__Source data__.
____________________
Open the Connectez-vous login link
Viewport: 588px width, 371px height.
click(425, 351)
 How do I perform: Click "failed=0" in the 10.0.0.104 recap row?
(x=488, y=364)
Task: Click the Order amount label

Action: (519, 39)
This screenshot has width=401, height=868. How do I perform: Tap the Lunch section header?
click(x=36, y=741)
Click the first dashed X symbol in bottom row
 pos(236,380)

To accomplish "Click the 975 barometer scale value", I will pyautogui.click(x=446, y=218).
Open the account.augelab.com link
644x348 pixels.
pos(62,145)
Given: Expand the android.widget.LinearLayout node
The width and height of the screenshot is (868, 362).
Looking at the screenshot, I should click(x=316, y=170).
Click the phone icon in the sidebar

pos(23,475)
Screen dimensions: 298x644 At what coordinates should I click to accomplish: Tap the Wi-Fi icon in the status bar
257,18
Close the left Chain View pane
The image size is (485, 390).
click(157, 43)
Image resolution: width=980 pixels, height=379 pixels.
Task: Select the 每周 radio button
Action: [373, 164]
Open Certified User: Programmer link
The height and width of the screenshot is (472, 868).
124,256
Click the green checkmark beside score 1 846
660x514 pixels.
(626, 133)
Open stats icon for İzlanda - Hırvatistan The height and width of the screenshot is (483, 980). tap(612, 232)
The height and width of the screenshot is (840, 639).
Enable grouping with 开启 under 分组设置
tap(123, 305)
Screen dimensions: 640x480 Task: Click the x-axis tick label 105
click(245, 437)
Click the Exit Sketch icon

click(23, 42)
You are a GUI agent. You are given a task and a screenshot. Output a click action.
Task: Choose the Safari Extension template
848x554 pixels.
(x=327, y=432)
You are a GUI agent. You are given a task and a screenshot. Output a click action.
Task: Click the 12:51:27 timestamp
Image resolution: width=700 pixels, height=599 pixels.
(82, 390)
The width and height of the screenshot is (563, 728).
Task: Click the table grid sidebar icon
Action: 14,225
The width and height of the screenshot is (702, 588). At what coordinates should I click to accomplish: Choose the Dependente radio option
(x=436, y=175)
____________________
__WHAT TO DO__.
The task calls for all the records above to be repeated exactly.

__EXERCISE RESULT__.
Open the Connectez-vous login link
Viewport: 588px width, 371px height.
click(425, 351)
 How do I perform: Click "failed=0" in the 10.0.0.104 recap row?
(x=488, y=364)
Task: Click the Order amount label

Action: (519, 39)
This screenshot has width=401, height=868. How do I perform: Tap the Lunch section header?
click(x=36, y=741)
Click the first dashed X symbol in bottom row
 pos(236,380)

To accomplish "Click the 975 barometer scale value", I will pyautogui.click(x=446, y=218).
Open the account.augelab.com link
644x348 pixels.
pos(62,145)
Given: Expand the android.widget.LinearLayout node
The width and height of the screenshot is (868, 362).
Looking at the screenshot, I should click(x=316, y=170).
Click the phone icon in the sidebar

pos(23,475)
Screen dimensions: 298x644 At what coordinates should I click to accomplish: Tap the Wi-Fi icon in the status bar
257,18
Close the left Chain View pane
The image size is (485, 390).
click(157, 43)
Image resolution: width=980 pixels, height=379 pixels.
Task: Select the 每周 radio button
Action: [373, 164]
Open Certified User: Programmer link
The height and width of the screenshot is (472, 868).
124,256
Click the green checkmark beside score 1 846
660x514 pixels.
(626, 133)
Open stats icon for İzlanda - Hırvatistan The height and width of the screenshot is (483, 980). tap(612, 232)
The height and width of the screenshot is (840, 639).
Enable grouping with 开启 under 分组设置
tap(123, 305)
Screen dimensions: 640x480 Task: Click the x-axis tick label 105
click(245, 437)
Click the Exit Sketch icon

click(23, 42)
You are a GUI agent. You are given a task and a screenshot. Output a click action.
Task: Choose the Safari Extension template
848x554 pixels.
(x=327, y=432)
You are a GUI agent. You are given a task and a screenshot. Output a click action.
Task: Click the 12:51:27 timestamp
Image resolution: width=700 pixels, height=599 pixels.
(82, 390)
The width and height of the screenshot is (563, 728).
Task: Click the table grid sidebar icon
Action: 14,225
The width and height of the screenshot is (702, 588). At what coordinates should I click to accomplish: Choose the Dependente radio option
(x=436, y=175)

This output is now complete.